DIRECTIVE:
Can you pick up the forum thread about turning teak and continue it from its last post?

# Turning Teak



## Mariner1 (Jan 18, 2012)

O.K. I got the teak decking from the USS California. Is there anything special I need to know before turning it. I cut one pen blank out of the board, but when I was turning it I got careless and cracked the blank to the point it was unusable. So even though I admit the error was all mine, is there anything special I should do to turn this stuff. Should I turn it slow, fast, Ludicrous speed, the wood seems somewhat soft or at least not as dense as I thought old deck wood would be.

Karl


----------



## AceMrFixIt (Jan 18, 2012)

*Teak*

I have some from the USS North Carolina. Sharp tools work for me. It may cause some itching skin though. Wear long sleeves and a dust mask. I have felt numbness on my lips from teak. I have had no major problems with turning it. Good luck. I turn mine fast.


----------



## Sylvanite (Jan 18, 2012)

Teak takes up a lot of silica and as a result tends to dull tools more quickly than most other woods.  If turning becomes difficult, stop and resharpen.  Its natural oils may also clog up sandpaper faster than usual.

DATA RECORDS:
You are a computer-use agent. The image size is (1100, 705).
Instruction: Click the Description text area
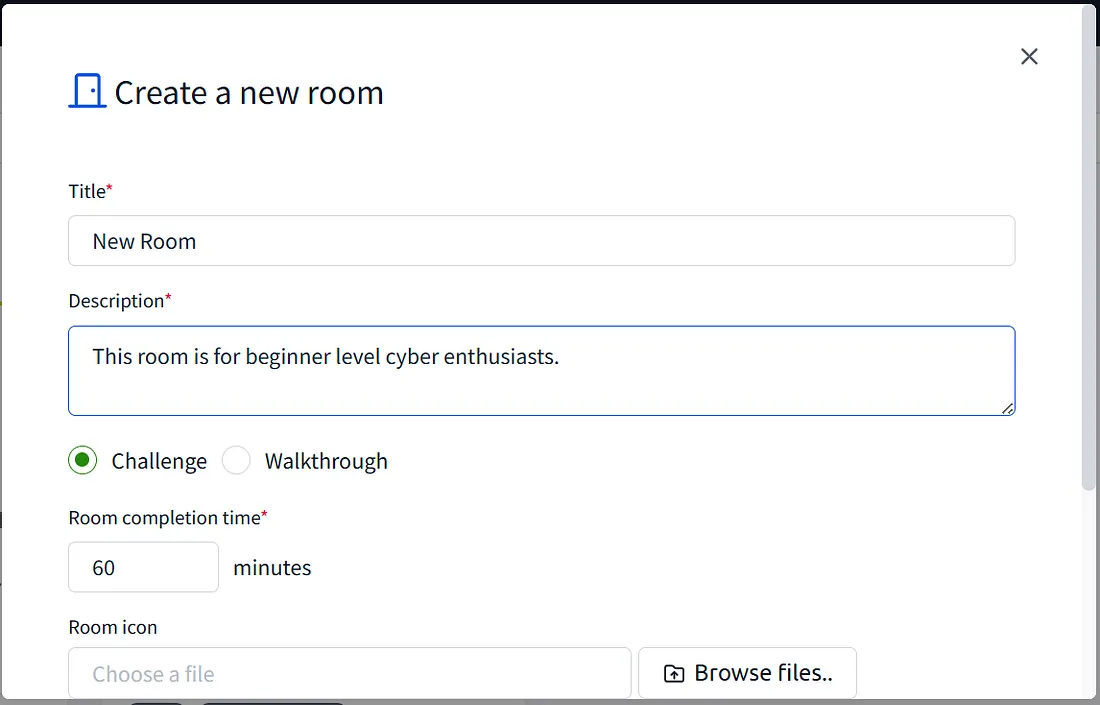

* * *

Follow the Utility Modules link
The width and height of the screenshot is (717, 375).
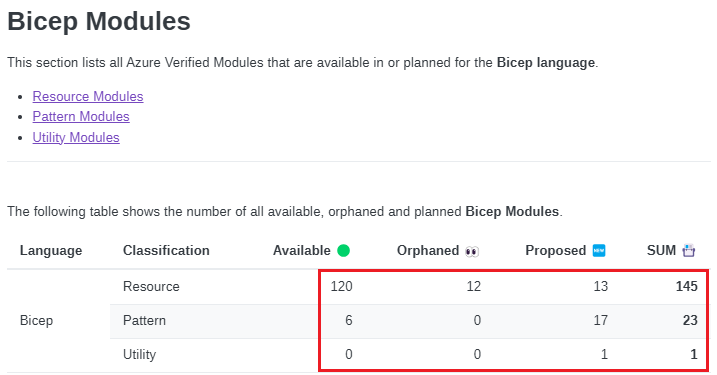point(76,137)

RESPONSE TO THIS EXERCISE:
I hope that helps,
Eric


----------



## Mariner1 (Jan 18, 2012)

I will probably use a carbide tipped tool when I turn the next blank.  I got in a hurry the first time and let the tool contact the drive center and it skipped back into the blank and destroyed it. I will most assuradly wear a respirator and my turning coat. although I doubt it can do much more to my skin then 20 years of working on a ship hasn't already done.

Thanks

karl


----------



## scotirish (Jan 19, 2012)

I have not turned Teak in several years.  In addition to the above, Teak is an oily wood and does not take finish well.  I cleaned the wood with mineral spirits and then did the finishing.
Ron


----------



## GoatRider (Jan 19, 2012)

The whole reason teak is used on ships is because of it's natural oils. It doesn't need to be finished, but more importantly it doesn't need to be refinished every year.

I haven't turned teak, but if I would I would probably just leave it unfinished, or maybe just an oil finish.


----------



## RonSchmitt (Jan 20, 2012)

Just a word of caution about turning wood from a warship.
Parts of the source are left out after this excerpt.